Task » Edit the listing lines starting at the line that contains "Click the envelope" and ending at the line that contains "Action: pos(33,766)" so that "Expression Evaluator" becomes "Formula Evaluator", with everything else unchanged, and give back only those lines.

[Listing of where items appear]
====

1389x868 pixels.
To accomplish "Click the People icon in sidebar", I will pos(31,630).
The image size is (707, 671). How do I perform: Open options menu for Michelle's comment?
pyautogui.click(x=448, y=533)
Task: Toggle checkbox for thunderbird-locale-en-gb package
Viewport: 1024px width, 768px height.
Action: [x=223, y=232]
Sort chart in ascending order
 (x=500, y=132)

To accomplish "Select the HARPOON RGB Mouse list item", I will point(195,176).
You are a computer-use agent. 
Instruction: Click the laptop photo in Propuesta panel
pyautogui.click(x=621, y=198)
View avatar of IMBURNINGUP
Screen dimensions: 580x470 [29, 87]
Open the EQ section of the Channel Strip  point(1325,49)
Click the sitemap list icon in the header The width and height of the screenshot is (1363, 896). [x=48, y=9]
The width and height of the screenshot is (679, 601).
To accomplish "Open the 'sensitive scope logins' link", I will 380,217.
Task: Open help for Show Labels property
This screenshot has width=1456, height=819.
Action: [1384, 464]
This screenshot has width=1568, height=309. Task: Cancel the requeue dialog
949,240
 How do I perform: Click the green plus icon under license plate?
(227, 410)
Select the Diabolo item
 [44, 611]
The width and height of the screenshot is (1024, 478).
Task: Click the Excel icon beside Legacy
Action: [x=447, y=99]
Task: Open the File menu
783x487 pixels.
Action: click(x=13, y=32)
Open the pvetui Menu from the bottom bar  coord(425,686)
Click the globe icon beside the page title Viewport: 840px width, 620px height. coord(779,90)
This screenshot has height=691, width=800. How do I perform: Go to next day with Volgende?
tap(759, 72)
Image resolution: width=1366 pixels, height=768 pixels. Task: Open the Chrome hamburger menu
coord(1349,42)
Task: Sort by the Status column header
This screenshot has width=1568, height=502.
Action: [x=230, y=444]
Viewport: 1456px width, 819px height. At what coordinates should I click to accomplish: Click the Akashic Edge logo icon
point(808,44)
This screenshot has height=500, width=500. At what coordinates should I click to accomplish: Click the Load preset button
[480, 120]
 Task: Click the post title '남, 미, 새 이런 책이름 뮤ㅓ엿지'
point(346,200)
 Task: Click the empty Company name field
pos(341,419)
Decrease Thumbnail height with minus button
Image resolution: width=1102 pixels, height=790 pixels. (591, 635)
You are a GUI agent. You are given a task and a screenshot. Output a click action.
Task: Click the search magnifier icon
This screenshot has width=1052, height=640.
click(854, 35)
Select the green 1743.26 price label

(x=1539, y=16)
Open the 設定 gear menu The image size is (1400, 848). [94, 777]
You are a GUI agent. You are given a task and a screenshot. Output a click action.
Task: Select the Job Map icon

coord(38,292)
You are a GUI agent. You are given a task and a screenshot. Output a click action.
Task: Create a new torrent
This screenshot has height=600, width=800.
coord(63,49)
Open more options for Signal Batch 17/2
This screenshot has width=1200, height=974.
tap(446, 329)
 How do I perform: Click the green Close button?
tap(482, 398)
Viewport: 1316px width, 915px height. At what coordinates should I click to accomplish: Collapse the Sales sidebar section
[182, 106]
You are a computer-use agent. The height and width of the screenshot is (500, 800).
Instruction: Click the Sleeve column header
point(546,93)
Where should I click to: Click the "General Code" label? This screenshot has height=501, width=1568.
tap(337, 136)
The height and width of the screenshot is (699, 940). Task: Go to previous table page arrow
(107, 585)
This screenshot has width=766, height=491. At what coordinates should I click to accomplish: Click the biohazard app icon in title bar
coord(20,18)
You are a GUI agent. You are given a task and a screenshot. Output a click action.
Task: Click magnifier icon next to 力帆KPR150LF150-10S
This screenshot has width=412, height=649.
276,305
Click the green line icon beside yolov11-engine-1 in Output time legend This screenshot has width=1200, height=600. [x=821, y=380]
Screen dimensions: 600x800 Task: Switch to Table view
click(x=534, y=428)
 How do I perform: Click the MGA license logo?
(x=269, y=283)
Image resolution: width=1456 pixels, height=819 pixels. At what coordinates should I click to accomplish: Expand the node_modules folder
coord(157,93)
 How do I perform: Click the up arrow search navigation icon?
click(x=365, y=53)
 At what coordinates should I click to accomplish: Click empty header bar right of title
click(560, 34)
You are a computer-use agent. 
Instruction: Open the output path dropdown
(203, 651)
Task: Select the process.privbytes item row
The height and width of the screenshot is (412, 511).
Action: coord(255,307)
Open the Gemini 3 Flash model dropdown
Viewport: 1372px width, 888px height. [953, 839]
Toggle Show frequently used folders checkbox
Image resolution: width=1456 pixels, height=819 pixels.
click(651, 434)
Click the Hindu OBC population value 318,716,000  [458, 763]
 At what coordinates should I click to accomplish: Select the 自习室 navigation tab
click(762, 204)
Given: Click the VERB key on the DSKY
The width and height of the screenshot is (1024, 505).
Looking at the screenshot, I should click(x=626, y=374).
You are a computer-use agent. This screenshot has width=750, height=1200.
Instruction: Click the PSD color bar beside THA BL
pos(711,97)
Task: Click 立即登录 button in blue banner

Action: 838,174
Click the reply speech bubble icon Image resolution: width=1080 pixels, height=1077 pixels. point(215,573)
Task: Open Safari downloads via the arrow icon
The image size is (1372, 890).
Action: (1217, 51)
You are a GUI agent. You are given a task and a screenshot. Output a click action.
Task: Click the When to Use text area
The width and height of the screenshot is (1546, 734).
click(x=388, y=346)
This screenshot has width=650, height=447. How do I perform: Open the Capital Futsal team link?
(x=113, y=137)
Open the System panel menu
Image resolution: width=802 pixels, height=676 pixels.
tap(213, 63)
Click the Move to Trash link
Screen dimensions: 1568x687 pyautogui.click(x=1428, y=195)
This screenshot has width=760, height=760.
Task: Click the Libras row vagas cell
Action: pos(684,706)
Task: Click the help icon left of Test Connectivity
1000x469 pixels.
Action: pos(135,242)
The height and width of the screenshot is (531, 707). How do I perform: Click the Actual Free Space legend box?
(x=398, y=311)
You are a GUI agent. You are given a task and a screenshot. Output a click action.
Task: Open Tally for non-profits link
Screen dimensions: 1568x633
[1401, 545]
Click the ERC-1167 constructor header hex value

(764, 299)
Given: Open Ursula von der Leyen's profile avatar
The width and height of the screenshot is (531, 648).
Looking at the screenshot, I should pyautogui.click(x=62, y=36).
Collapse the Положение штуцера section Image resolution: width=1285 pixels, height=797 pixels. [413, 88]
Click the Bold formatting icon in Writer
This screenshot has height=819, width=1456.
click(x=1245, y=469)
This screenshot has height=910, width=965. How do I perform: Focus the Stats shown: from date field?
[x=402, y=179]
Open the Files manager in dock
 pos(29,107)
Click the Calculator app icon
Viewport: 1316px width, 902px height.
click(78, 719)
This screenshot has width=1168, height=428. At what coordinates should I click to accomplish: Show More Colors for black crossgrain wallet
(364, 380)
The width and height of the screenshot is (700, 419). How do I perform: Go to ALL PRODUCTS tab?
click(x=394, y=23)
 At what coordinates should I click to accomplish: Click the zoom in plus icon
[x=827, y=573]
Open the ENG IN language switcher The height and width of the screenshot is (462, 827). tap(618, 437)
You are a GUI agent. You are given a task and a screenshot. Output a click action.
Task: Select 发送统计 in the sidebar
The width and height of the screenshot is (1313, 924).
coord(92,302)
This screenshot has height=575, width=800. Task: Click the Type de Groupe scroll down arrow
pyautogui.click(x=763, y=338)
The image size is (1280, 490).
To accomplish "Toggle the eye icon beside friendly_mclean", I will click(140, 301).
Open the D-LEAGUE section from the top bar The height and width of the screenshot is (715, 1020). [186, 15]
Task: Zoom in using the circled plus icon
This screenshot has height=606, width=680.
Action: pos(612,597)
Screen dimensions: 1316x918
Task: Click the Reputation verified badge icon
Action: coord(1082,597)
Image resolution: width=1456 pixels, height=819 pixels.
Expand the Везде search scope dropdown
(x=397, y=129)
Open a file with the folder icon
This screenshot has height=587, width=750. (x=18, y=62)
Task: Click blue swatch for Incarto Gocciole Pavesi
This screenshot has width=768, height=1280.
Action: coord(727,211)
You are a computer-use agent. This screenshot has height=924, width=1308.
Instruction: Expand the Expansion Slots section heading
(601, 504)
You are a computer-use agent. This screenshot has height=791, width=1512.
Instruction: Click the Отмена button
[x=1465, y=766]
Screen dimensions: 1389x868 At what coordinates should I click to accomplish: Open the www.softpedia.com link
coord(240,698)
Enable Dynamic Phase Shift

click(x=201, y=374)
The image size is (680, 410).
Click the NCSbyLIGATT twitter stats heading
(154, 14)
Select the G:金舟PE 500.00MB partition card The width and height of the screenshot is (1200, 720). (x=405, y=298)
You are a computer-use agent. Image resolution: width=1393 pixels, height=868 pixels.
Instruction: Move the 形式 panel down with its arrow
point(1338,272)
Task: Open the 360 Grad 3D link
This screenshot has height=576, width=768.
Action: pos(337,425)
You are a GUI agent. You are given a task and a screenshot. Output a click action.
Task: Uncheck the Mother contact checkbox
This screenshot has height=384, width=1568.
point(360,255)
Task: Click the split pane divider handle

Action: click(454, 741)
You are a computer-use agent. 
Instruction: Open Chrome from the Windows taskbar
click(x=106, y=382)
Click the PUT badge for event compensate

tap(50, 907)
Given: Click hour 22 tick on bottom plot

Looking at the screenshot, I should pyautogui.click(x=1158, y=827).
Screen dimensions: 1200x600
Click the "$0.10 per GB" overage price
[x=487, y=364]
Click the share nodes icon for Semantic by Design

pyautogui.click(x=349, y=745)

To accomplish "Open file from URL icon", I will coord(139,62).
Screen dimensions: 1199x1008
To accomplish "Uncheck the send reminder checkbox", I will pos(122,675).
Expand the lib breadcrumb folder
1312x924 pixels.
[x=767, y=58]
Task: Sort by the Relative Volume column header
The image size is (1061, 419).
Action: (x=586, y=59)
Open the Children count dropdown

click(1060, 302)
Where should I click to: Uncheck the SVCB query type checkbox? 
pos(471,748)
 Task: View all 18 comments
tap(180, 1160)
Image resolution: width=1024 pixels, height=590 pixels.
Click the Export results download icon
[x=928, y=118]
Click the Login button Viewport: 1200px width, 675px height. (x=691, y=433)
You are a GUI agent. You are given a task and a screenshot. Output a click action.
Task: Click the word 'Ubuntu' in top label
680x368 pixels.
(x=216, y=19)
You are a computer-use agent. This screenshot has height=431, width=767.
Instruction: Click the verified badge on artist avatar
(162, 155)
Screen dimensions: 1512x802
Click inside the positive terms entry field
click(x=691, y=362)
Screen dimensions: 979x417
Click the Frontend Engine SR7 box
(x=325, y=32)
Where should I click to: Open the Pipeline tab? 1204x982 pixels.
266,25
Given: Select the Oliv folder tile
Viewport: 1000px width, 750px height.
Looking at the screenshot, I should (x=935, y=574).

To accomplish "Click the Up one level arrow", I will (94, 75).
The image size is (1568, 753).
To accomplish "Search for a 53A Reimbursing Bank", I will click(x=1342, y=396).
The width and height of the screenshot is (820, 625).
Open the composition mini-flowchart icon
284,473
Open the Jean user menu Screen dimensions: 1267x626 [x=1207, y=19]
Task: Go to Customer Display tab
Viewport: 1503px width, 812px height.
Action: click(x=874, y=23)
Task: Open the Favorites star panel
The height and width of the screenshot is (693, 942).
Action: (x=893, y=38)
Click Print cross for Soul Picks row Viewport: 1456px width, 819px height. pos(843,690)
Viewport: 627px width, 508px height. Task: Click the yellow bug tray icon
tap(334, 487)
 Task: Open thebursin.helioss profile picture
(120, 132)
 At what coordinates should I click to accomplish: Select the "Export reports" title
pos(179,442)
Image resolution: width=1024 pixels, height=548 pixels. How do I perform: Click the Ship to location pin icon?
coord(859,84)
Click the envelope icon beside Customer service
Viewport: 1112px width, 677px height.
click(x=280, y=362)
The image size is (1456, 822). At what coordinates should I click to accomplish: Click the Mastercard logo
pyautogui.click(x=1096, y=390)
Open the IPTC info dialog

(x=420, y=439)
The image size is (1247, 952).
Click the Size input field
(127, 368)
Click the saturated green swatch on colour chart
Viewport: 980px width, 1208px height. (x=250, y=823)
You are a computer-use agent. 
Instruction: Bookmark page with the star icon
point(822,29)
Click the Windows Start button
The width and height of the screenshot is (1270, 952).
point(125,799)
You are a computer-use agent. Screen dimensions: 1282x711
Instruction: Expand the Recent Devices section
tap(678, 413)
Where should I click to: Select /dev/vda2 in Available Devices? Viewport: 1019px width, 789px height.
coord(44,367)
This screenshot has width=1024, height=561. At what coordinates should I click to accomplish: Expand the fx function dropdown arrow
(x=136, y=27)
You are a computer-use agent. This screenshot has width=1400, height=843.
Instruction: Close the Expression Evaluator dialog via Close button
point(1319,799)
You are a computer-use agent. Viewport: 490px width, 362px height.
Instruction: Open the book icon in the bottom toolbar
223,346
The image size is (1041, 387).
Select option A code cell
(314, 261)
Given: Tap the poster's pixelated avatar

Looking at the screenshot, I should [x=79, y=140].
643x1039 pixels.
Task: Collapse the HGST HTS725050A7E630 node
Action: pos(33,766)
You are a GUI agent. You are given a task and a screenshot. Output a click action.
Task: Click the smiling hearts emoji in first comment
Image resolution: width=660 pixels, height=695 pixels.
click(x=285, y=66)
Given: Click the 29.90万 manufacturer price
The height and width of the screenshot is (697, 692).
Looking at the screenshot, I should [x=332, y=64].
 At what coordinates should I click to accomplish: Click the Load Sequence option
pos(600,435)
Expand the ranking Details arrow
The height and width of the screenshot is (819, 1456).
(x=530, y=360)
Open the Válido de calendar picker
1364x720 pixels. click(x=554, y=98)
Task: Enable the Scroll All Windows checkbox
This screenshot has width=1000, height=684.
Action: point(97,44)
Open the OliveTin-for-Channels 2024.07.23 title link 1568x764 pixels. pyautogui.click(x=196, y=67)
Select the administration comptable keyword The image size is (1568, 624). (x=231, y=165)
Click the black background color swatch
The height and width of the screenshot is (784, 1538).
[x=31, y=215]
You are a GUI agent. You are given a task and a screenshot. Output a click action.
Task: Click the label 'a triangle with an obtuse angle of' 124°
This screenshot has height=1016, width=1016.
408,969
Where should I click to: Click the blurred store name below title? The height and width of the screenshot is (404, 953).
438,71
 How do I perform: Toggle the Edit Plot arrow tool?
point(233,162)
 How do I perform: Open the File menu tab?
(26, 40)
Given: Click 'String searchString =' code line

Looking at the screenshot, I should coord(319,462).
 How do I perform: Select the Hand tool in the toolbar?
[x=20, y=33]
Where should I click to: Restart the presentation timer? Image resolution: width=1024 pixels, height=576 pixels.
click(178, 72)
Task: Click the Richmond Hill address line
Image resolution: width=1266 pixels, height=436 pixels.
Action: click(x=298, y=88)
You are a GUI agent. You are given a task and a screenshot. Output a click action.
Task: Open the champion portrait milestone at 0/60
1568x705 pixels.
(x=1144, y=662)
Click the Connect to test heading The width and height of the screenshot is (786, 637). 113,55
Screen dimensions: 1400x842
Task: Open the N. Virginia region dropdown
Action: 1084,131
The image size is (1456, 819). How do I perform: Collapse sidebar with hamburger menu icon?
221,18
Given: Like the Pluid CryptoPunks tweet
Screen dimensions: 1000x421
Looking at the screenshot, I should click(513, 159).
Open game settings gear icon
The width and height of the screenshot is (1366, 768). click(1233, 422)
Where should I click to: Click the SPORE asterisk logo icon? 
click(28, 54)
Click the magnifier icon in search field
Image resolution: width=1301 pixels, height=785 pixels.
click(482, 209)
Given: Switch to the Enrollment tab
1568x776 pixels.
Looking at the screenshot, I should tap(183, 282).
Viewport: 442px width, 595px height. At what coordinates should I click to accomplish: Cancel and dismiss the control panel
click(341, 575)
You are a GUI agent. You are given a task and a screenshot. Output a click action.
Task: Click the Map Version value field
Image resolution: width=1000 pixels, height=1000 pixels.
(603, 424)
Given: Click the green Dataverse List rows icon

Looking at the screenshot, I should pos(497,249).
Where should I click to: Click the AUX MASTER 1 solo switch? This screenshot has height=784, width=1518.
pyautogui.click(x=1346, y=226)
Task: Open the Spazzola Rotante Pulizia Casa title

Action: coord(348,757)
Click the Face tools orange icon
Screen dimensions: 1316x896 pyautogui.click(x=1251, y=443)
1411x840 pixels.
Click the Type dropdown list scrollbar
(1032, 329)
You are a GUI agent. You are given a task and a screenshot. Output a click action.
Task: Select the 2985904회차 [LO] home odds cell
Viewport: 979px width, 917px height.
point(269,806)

====

Correct response »
Click the envelope icon beside Customer service
Viewport: 1112px width, 677px height.
click(x=280, y=362)
The image size is (1456, 822). At what coordinates should I click to accomplish: Click the Mastercard logo
pyautogui.click(x=1096, y=390)
Open the IPTC info dialog

(x=420, y=439)
The image size is (1247, 952).
Click the Size input field
(127, 368)
Click the saturated green swatch on colour chart
Viewport: 980px width, 1208px height. (x=250, y=823)
You are a computer-use agent. 
Instruction: Bookmark page with the star icon
point(822,29)
Click the Windows Start button
The width and height of the screenshot is (1270, 952).
point(125,799)
You are a computer-use agent. Screen dimensions: 1282x711
Instruction: Expand the Recent Devices section
tap(678, 413)
Where should I click to: Select /dev/vda2 in Available Devices? Viewport: 1019px width, 789px height.
coord(44,367)
This screenshot has width=1024, height=561. At what coordinates should I click to accomplish: Expand the fx function dropdown arrow
(x=136, y=27)
You are a computer-use agent. This screenshot has width=1400, height=843.
Instruction: Close the Formula Evaluator dialog via Close button
point(1319,799)
You are a computer-use agent. Viewport: 490px width, 362px height.
Instruction: Open the book icon in the bottom toolbar
223,346
The image size is (1041, 387).
Select option A code cell
(314, 261)
Given: Tap the poster's pixelated avatar

Looking at the screenshot, I should [x=79, y=140].
643x1039 pixels.
Task: Collapse the HGST HTS725050A7E630 node
Action: pos(33,766)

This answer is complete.